Normally when I flip through the world wide web and its various personal finance articles I lovingly shake my head in disgust. Typically I find about 99% of the material and recommendations put out there to be based on faulty personal financial practices and written by people who are not building wealth that lasts in good and bad times. But when I came across this piece in US News my attention was immediately grabbed. Although this is mainly because I now believe that Joe Udo is stalking me, it is partially because the content of the piece was spot on and couldn’t be said better by myself.
Below are Joe’s 7 ways to prepare for retirement in your 20s, along with my personal application of each.
1. Avoid consumer debt
And for that matter all forms of debt. The biggest improvement made in my personal finances came when I became debt free. Ridding myself of debt unlocked my biggest wealth building tool –> my income. Avoiding all debt has been one of the best decisions I’ve made in my life.

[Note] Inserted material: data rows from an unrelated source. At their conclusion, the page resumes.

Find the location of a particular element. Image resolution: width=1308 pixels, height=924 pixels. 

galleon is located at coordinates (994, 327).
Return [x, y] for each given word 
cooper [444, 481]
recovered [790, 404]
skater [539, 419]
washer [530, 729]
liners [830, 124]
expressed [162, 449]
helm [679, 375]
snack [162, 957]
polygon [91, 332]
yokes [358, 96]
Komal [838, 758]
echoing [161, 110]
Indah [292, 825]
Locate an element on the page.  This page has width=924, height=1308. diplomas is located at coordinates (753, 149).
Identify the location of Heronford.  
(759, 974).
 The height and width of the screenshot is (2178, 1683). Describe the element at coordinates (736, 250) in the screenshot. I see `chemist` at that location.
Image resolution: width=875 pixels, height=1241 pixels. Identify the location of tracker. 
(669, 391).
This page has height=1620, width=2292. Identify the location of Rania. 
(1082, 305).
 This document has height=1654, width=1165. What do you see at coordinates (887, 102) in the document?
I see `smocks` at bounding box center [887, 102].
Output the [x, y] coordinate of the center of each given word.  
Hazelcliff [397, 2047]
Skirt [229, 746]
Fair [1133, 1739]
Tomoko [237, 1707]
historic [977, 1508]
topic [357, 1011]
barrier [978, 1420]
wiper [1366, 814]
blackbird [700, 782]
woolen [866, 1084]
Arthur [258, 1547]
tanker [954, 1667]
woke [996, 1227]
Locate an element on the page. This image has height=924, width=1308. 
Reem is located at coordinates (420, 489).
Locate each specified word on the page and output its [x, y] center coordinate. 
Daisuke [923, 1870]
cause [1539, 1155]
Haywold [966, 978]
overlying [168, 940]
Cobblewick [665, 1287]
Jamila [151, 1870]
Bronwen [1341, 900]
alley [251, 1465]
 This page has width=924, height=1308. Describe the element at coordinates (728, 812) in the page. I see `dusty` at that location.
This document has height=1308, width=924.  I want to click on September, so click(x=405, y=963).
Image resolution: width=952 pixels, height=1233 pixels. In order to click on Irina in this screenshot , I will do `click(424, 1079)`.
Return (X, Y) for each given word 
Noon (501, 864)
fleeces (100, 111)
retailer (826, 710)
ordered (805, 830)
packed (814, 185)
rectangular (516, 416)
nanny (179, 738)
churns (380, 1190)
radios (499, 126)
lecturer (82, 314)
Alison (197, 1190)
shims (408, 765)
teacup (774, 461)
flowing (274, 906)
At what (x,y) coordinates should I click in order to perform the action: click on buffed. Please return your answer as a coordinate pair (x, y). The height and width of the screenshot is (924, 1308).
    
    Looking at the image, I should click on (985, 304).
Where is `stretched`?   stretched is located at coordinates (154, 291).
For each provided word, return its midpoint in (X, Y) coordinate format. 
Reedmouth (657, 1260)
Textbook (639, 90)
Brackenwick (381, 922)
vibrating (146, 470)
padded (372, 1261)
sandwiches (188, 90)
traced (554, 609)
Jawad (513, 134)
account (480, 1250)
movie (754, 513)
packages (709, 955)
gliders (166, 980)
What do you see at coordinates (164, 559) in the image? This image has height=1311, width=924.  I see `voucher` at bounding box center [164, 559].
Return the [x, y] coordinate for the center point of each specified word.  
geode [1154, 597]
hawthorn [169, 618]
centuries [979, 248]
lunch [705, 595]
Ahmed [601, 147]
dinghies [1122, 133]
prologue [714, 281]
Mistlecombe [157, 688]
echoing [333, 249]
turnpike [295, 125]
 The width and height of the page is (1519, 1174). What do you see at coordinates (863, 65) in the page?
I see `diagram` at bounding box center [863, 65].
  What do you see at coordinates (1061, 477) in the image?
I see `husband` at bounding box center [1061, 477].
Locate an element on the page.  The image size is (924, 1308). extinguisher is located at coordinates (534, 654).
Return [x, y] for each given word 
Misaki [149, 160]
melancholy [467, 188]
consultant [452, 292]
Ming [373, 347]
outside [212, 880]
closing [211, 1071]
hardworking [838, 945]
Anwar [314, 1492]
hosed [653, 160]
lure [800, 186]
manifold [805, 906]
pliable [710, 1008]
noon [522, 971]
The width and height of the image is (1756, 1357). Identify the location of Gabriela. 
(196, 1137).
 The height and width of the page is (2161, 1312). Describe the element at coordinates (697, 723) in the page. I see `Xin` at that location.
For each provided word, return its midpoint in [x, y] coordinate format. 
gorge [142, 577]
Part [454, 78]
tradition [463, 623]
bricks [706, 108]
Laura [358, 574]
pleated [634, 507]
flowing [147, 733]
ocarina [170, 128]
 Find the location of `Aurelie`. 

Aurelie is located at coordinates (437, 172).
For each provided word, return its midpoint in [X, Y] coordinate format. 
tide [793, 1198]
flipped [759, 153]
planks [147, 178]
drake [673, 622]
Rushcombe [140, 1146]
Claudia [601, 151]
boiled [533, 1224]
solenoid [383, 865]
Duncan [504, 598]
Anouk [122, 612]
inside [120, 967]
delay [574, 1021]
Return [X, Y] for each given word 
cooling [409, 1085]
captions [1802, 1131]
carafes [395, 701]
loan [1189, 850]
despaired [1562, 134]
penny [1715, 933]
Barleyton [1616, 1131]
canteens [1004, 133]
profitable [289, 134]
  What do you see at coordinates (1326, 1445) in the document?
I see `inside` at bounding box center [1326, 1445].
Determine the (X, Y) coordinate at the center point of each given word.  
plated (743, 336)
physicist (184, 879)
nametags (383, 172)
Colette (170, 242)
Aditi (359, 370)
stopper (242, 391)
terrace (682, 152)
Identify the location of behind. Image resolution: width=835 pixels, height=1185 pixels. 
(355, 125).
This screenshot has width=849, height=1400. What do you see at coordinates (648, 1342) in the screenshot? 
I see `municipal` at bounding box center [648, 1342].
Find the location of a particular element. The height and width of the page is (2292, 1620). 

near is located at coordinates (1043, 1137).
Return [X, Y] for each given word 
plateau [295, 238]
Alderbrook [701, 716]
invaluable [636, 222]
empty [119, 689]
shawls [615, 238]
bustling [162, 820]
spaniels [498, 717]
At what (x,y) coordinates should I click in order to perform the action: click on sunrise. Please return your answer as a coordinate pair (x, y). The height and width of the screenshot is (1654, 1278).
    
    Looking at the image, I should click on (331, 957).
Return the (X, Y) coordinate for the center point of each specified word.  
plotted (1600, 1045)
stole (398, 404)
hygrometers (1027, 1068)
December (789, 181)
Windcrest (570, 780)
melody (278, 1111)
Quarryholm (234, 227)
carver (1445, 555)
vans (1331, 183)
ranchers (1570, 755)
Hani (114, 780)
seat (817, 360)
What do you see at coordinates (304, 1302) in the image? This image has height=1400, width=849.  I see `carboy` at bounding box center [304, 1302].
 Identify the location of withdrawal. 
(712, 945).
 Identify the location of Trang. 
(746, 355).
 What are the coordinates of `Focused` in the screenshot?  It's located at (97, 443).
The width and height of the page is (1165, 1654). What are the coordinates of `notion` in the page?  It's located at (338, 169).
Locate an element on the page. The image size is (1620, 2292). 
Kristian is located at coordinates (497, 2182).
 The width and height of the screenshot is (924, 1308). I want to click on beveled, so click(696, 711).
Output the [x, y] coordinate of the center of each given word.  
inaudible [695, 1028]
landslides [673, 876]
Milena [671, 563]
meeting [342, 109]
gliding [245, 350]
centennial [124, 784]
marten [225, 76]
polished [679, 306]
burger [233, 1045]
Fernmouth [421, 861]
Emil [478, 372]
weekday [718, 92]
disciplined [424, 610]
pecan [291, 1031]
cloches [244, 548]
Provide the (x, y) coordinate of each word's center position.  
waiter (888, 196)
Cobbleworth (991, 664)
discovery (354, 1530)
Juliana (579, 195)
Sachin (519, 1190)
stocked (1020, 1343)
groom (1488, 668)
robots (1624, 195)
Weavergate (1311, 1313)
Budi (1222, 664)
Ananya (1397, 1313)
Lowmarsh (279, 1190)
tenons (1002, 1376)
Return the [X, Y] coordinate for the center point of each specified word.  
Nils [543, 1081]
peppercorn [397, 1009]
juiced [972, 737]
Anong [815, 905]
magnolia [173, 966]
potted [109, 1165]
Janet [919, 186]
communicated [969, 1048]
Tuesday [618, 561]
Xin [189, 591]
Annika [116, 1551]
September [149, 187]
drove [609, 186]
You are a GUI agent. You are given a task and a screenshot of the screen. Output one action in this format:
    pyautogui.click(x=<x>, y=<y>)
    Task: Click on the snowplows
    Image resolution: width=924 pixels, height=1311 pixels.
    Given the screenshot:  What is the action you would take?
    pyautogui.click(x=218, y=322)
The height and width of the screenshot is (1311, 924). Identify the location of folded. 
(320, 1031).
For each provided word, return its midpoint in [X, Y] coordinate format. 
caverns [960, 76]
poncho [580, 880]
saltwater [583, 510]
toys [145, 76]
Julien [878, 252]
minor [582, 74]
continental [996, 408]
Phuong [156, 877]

2. Avoid lifestyle inflation
This has been an amazing ingredient in our formula for financial peace. While it’s true that having a large income solves a lot of problems, I am also a proponent of the motto that follows, “the best defense leads to a great offense.” While our household income has steadily rose since we entered the workforce we have maintained a standard of living that equals out to a little more than $20,000 a year. I’ll sum up with this: Income can fluctuate but you can always control expenses.
3. Grow your income
In our debt busting days we worked and saved liked animals. I racked up as much overtime as I could at work and my wife even took up a part-time job teaching English as a Second Language. Dave Ramsey’s grandma said it best, “There’s a great place to go when you need money…to work!” I know in my life, sacrificing for a short while with an end goal in mind paid off huge and then some once we became debt free.
4. Sign up for a 401k account and start saving
As an overlay once we became debt free we aimed to save around 15% of our gross income in retirement accounts. I currently contribute 4% to my 401k (currently no match offered) and my wife contributes 6% to hers (100% match up to 6%). While the options in IRAs are more extensive than those offered in 401ks, my wife’s immediate 100% returns and my keeping 4% away from being stolen by D.C. fuel the road to financial peace.
5. Open a ROTH IRA
In a ROTH I contribute 11% (bringing me to 15% total savings towards retirement) of my gross income and my wife 6% (her total to 12%). The trade off in a ROTH is that while I do not get a current tax year deduction on contributions, the growth is tax free. In an example say today I invested $1,000 into a ROTH IRA into a growth stock mutual fund that made average annualized returns of 12%. In 2012 I cannot deduct $1,000 from my tax bill. But when I retire, without any further contributions, that $1,000 is now worth $51,435.75, growth totaling $50,435.75…tax free J
6 & 7 Open a taxable brokerage account/buy income producing assets
I consider these last 2 one in the same. Beyond retirement vehicles we place a priority on saving and investing. So beyond the 15% gross income that we set aside for retirement, we utilize a taxable brokerage account to invest and build wealth so that we can have access to some of our wealth without the restrictions of needing to be at retirement age. We do not buy things that depreciate in value such as: cars, jewelry and designer clothes. I buy my clothes at thrift stores and dumpster dive for my living room furniture and invest what I would have spent on those items paying retail.
So kudos to you Joe Udo, these are 7 great principles.